Assignment:
When you reach the line containing "Click the blurred" in the data below, begin returning lines exactly as written, and stop once the line containing "Given: Toggle the" has been returned.

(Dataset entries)
[Start of section]

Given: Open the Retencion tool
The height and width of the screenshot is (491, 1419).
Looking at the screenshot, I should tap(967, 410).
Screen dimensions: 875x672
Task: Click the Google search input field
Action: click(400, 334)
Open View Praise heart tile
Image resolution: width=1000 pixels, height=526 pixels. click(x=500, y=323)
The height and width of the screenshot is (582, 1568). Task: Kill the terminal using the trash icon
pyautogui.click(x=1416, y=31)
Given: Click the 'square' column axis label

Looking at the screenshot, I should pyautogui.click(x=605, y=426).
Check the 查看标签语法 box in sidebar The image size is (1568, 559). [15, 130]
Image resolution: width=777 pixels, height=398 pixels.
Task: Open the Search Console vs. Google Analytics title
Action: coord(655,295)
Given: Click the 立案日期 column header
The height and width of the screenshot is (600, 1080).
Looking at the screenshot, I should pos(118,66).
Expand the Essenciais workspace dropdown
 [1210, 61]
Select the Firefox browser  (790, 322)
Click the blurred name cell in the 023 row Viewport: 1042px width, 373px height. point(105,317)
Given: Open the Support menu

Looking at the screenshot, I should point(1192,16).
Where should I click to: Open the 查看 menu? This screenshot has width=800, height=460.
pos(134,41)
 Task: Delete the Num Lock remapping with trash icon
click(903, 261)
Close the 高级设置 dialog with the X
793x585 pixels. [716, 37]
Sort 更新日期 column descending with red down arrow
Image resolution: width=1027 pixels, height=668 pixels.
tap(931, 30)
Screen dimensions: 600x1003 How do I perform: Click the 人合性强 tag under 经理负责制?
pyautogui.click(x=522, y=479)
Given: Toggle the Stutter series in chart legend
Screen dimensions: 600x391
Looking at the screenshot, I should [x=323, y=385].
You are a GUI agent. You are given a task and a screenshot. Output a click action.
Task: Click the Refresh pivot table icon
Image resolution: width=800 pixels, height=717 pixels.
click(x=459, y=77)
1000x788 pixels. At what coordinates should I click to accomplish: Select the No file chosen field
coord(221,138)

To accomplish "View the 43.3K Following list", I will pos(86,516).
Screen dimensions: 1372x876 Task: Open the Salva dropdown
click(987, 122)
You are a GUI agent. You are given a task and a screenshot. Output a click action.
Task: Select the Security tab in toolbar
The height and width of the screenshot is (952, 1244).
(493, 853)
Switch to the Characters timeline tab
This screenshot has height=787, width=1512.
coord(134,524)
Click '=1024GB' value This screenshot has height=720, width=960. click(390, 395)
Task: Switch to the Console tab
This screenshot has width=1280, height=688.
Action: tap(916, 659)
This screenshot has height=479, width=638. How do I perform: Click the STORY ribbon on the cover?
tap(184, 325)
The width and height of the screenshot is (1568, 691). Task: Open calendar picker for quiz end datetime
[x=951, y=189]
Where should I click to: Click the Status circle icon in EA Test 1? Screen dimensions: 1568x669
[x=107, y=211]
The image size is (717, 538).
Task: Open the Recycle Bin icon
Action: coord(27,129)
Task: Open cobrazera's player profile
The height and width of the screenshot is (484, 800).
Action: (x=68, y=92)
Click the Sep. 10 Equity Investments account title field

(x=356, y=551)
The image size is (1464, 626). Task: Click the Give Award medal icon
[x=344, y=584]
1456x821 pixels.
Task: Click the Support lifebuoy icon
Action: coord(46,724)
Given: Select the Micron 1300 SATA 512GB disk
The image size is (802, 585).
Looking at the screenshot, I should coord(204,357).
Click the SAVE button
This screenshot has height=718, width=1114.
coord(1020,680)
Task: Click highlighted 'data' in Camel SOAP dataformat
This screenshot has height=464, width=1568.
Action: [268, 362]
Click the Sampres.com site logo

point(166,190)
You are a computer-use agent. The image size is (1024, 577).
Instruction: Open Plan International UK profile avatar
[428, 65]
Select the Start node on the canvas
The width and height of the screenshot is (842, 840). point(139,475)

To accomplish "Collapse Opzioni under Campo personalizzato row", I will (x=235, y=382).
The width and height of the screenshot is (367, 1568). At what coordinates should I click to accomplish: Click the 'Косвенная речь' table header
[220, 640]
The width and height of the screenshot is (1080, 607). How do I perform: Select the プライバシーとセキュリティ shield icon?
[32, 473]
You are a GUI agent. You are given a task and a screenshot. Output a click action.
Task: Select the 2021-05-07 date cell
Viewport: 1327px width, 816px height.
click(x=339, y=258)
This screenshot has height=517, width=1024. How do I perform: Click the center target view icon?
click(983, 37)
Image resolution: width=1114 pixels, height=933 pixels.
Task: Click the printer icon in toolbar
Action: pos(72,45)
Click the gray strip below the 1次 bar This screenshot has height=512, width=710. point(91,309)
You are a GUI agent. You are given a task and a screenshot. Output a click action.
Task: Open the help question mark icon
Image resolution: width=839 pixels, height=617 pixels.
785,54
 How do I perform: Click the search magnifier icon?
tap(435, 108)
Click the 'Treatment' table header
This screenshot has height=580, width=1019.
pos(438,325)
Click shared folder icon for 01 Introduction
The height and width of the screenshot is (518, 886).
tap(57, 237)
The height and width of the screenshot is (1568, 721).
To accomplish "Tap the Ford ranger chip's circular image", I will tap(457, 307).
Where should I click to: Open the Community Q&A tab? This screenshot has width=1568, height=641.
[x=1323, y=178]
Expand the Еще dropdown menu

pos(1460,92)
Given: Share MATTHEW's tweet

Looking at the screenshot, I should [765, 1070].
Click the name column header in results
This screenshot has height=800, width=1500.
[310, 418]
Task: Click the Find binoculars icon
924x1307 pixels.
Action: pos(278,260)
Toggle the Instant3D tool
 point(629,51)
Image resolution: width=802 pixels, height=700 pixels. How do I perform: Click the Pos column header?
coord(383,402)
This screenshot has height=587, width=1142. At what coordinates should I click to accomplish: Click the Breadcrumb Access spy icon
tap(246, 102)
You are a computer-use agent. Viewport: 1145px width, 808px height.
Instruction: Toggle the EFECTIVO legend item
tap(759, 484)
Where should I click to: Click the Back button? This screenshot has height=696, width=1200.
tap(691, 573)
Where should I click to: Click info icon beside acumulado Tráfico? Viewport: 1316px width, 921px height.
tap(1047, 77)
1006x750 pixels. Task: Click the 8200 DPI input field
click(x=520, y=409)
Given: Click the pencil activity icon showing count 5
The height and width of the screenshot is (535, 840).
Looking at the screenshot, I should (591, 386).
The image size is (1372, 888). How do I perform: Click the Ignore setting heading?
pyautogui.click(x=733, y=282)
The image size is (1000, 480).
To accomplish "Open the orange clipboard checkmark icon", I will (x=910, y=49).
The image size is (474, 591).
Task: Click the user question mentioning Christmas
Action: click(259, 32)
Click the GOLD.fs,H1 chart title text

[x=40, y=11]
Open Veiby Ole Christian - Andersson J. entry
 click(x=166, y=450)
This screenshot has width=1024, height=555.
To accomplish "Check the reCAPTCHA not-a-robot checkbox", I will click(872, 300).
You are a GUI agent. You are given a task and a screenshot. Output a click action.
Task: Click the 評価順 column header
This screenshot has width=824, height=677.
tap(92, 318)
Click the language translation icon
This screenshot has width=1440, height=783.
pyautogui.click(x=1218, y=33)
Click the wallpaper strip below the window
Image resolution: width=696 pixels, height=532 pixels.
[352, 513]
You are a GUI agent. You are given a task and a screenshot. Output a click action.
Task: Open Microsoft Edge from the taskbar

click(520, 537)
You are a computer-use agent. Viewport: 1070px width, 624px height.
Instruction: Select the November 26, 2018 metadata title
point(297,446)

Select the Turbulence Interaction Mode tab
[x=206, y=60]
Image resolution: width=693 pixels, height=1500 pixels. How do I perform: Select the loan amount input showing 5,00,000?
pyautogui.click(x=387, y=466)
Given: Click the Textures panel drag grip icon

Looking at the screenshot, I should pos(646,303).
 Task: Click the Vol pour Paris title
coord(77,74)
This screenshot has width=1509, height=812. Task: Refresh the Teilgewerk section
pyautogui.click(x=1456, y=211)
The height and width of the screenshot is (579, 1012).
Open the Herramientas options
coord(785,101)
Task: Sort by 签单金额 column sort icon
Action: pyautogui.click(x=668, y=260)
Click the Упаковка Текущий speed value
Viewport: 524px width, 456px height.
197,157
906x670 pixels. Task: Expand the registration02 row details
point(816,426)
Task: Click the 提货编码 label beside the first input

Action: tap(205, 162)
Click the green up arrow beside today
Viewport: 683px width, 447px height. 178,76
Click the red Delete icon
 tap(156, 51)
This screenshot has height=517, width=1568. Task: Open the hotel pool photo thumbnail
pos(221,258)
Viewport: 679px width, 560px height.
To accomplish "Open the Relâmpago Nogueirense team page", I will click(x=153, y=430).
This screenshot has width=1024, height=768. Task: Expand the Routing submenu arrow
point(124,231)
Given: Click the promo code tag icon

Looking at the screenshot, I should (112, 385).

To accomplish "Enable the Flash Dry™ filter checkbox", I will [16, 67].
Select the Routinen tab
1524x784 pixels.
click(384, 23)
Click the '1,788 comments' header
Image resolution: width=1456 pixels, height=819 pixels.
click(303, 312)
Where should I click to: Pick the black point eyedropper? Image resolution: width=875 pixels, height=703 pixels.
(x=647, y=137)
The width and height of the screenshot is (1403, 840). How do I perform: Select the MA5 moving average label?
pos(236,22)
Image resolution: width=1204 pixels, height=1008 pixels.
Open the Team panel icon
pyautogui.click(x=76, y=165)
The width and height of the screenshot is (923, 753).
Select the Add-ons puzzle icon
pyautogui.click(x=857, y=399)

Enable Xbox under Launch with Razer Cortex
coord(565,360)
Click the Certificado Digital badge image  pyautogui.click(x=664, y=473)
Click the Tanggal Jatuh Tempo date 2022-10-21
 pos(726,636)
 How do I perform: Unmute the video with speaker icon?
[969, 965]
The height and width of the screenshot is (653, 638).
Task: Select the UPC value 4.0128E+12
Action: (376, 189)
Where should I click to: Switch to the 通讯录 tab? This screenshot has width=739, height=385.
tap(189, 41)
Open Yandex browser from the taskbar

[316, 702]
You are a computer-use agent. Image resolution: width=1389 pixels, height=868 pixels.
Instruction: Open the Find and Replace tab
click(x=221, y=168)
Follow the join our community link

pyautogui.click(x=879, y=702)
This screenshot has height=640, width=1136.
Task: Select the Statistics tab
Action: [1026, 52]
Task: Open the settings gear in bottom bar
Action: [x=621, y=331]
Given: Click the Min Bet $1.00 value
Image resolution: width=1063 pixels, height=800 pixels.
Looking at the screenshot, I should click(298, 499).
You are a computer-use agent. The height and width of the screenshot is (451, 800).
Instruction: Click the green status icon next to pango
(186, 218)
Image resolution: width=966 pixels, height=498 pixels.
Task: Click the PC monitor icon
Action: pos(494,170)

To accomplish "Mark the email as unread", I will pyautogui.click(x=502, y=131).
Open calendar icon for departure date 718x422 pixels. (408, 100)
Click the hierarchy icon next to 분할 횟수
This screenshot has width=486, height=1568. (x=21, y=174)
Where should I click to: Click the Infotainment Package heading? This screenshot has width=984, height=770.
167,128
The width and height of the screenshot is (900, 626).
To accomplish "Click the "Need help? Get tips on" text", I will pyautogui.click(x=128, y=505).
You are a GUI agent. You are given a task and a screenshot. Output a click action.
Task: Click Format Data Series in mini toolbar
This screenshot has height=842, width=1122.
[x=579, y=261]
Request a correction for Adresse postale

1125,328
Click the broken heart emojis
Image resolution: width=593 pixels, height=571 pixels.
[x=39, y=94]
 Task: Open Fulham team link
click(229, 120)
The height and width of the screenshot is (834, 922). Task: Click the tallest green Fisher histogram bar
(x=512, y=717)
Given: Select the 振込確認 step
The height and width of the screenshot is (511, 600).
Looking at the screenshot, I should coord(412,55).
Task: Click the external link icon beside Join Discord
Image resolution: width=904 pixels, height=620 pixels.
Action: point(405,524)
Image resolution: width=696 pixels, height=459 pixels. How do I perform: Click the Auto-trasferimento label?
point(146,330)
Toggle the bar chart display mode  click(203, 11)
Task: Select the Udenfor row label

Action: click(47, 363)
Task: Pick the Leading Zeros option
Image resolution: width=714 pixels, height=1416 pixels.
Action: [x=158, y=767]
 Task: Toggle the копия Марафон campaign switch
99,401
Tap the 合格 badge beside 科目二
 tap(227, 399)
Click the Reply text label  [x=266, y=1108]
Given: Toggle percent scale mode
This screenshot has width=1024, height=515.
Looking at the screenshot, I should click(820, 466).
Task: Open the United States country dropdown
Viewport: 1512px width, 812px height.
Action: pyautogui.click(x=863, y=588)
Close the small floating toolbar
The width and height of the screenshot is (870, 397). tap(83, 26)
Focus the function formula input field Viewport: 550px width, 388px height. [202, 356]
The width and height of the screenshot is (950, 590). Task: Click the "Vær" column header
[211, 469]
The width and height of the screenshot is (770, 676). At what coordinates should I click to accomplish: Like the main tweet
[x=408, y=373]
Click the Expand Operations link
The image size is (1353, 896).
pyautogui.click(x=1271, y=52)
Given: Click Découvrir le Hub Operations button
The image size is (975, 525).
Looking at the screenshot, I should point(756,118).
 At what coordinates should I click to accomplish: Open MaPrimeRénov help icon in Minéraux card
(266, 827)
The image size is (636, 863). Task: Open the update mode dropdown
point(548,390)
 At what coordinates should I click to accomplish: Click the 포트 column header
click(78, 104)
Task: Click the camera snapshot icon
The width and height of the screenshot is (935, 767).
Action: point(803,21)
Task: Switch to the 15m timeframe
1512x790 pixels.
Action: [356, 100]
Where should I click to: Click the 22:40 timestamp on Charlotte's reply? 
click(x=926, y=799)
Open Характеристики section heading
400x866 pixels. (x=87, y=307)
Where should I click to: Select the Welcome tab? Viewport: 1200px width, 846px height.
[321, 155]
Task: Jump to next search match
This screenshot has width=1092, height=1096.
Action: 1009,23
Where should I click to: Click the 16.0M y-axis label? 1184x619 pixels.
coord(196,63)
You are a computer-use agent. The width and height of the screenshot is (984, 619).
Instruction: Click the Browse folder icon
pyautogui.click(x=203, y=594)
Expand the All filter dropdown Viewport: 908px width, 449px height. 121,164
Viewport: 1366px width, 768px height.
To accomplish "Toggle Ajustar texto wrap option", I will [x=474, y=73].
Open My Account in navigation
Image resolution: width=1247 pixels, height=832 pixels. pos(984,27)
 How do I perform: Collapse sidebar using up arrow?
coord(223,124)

[End of section]

Solution to the exercise:
Click the blurred name cell in the 023 row Viewport: 1042px width, 373px height. point(105,317)
Given: Open the Support menu

Looking at the screenshot, I should point(1192,16).
Where should I click to: Open the 查看 menu? This screenshot has width=800, height=460.
pos(134,41)
 Task: Delete the Num Lock remapping with trash icon
click(903, 261)
Close the 高级设置 dialog with the X
793x585 pixels. [716, 37]
Sort 更新日期 column descending with red down arrow
Image resolution: width=1027 pixels, height=668 pixels.
tap(931, 30)
Screen dimensions: 600x1003 How do I perform: Click the 人合性强 tag under 经理负责制?
pyautogui.click(x=522, y=479)
Given: Toggle the Stutter series in chart legend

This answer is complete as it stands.